What is required: Take the line that holds "This screenshot has height=936, width=816." and every line after it to the end of the entries, and repeat them exactly without the pictures.

--- Given records ---

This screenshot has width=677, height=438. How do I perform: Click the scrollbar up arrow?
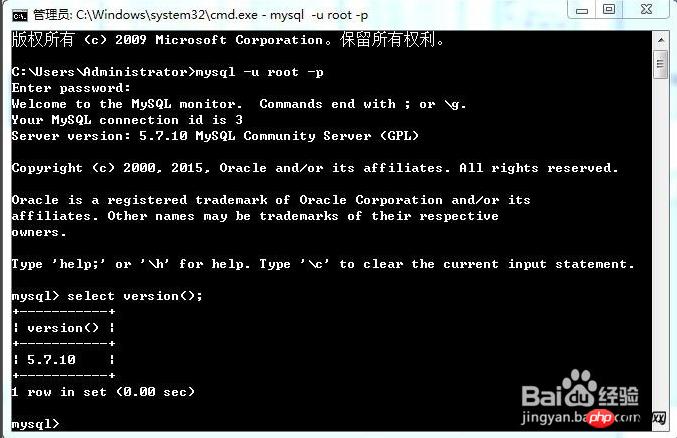pyautogui.click(x=660, y=41)
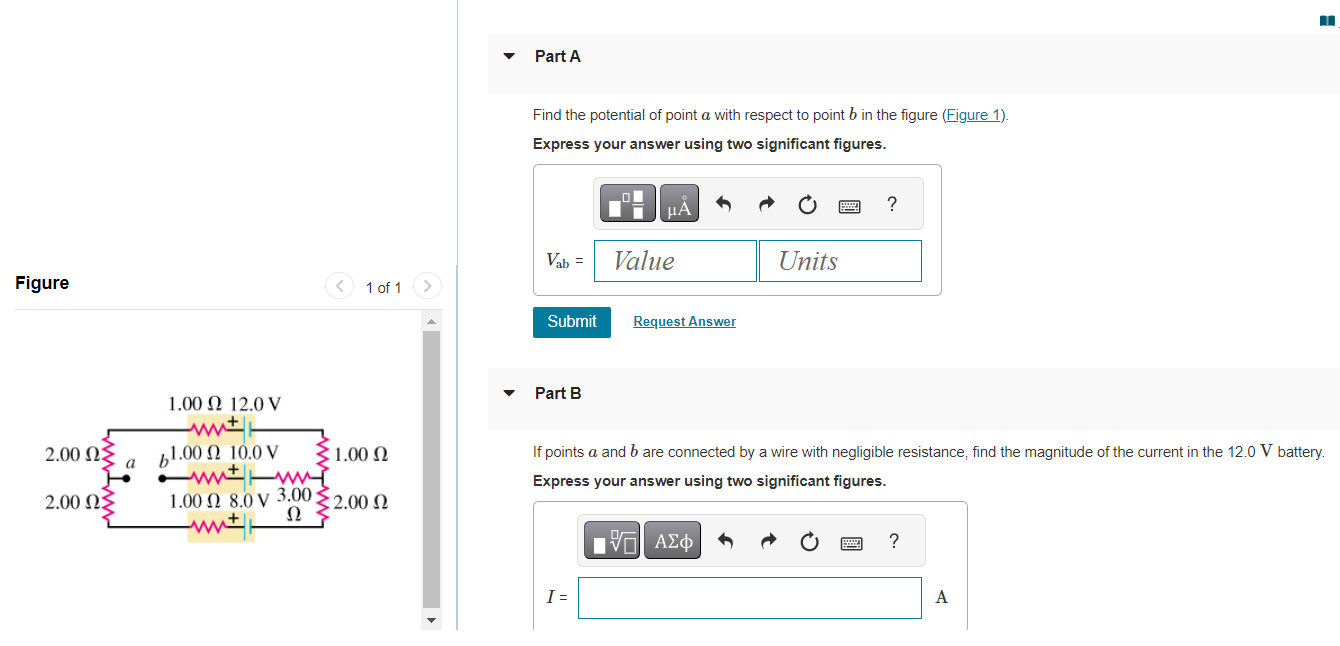
Task: Submit the Part A answer
Action: click(x=571, y=322)
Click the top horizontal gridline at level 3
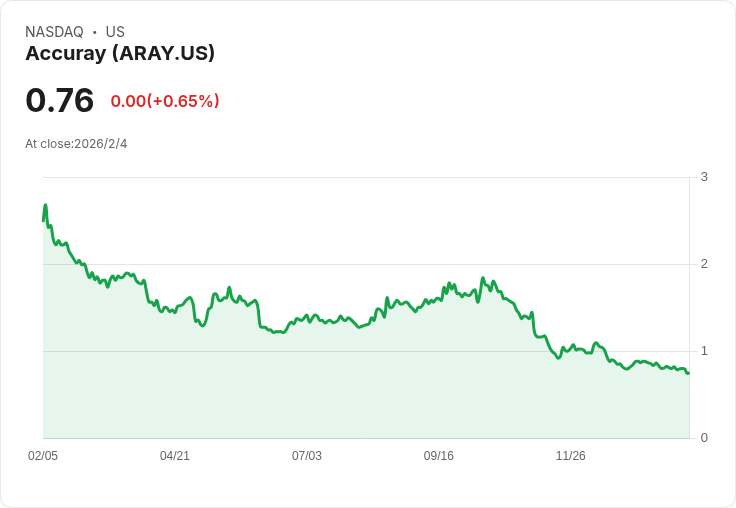Image resolution: width=736 pixels, height=508 pixels. coord(360,178)
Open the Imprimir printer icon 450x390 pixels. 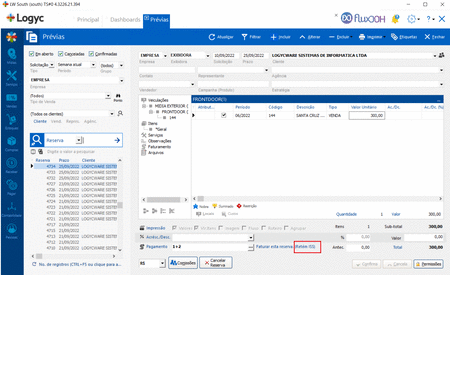tap(362, 37)
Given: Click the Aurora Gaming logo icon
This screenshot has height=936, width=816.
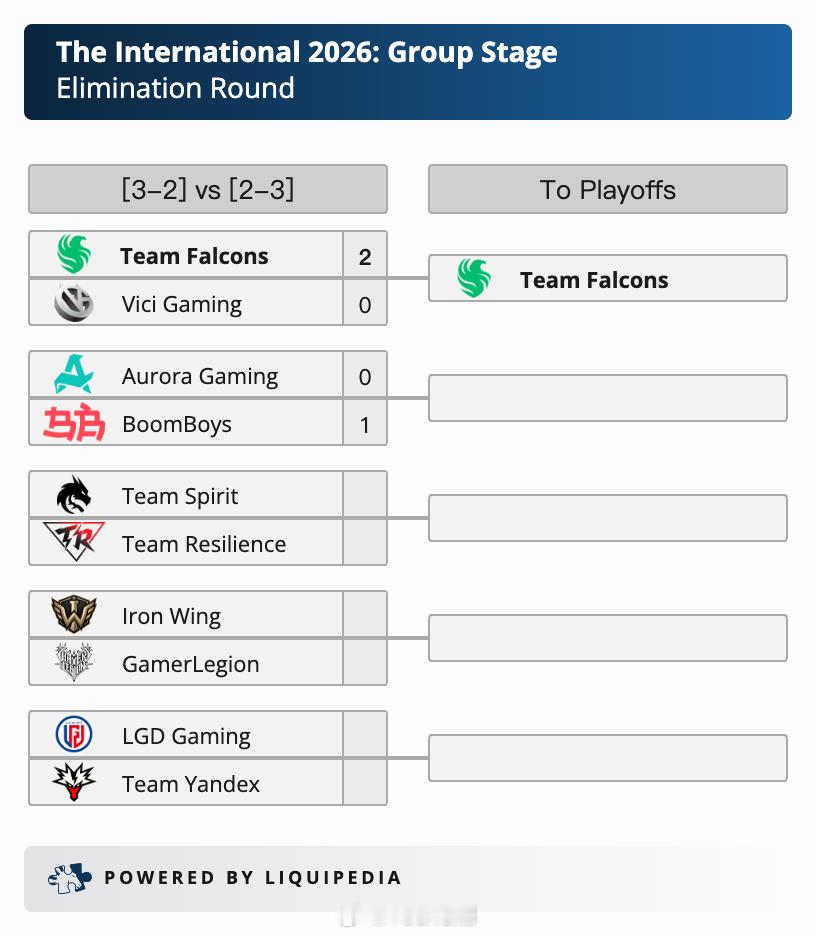Looking at the screenshot, I should [74, 374].
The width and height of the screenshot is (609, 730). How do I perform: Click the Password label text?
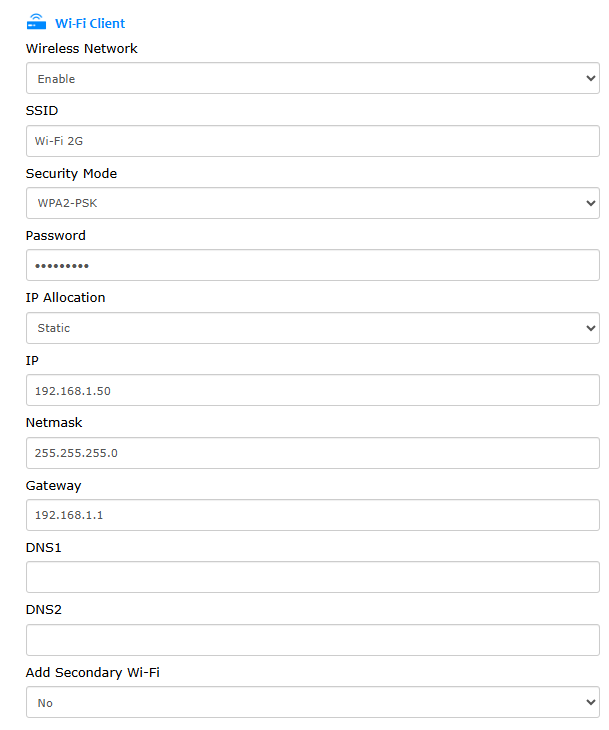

---

Reply to the task:
This screenshot has height=936, width=816.
Looking at the screenshot, I should [74, 374].
The width and height of the screenshot is (609, 730). How do I perform: Click the Password label text?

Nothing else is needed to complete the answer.